A new interactive exhibition highlighting the importance of media freedoms in Australia has been launched in Canberra.
Truth, Power and a Free Press includes an interactive audiovisual installation created by SBS’s Digital Creative Labs in collaboration with the Museum of Australian Democracy and uses interviews with journalists to demonstrate the practical effect media can have on democracy.
Launching to the public on Friday, the exhibition asks visitors to walk the halls of Old Parliament House where they will hear Australian journalists explain why they work as reporters and the responsibilities they feel in their jobs.
Award-winning SBS journalist Ghassan Nakhoul, who hosts Australia Alyaom on SBS Radio Arabic24, and Insight presenter Jenny Brockie, are among those to have contributed to the exhibition.
While studying journalism in Lebanon, Nakhoul, who arrived in Australia in 1989, said he saw a number of journalists assassinated because of the stories they wrote.
"These people were assassinated because they published stories about the regime that was in charge at the time," he said.
"I thought it was really powerful for somebody to put their life on the line just to try and tell people the truth."
After beginning work as a journalist in Australia, Nakhoul experienced first-hand the harsh consequences of investigative reporting.
In 2001, a people smuggler who Nakhoul had interviewed over the phone was caught trying to enter Australia and put on trial. As a result, the prosecution demanded he reveal the name of the source who connected him with the people smuggler.
Nakhoul, who had promised to keep the source's identity secret, refused and was threatened with up to five years in jail.
"The identity of my source would go with me to the grave," he said.
"It's time to make sure that the sources for journalists are always protected.
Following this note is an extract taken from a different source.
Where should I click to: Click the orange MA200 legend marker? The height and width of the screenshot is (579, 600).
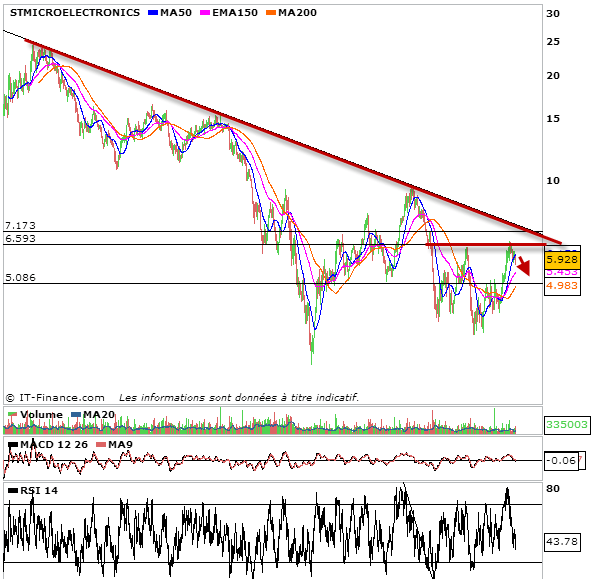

To have this right instituted in law."
The exhibition also features objects of importance to Australia’s media history, such as the printing press used by Sir Henry Parkes, a body armour vest worn by the late Australian combat cameraman Neil Davis and letters journalist Peter Greste smuggled to his family from an Egyptian prison.
"We want people to be informed and engaged with the current issues affecting their democracy, and obviously, free press is a central component of what keeps a democracy strong and healthy," Museum of Australian Democracy senior curator Holly Williams told SBS News.
Worldwide trust in journalism has dropped below 50 per cent, according to the Global Trust index.
Last month, Australia's major media organisations blacked out their newspaper front pages and websites in a coordinated push for legislative change to protect press freedom and force the government to increase transparency.
It coincided with the start of a government inquiry into press freedom, sparked by concerns from journalists that national legislation was leaving reporters unable to do their jobs and whistleblowers afraid to come forward.
Truth, Power and a Free Press opens at Old Parliament House in Canberra on 15 November.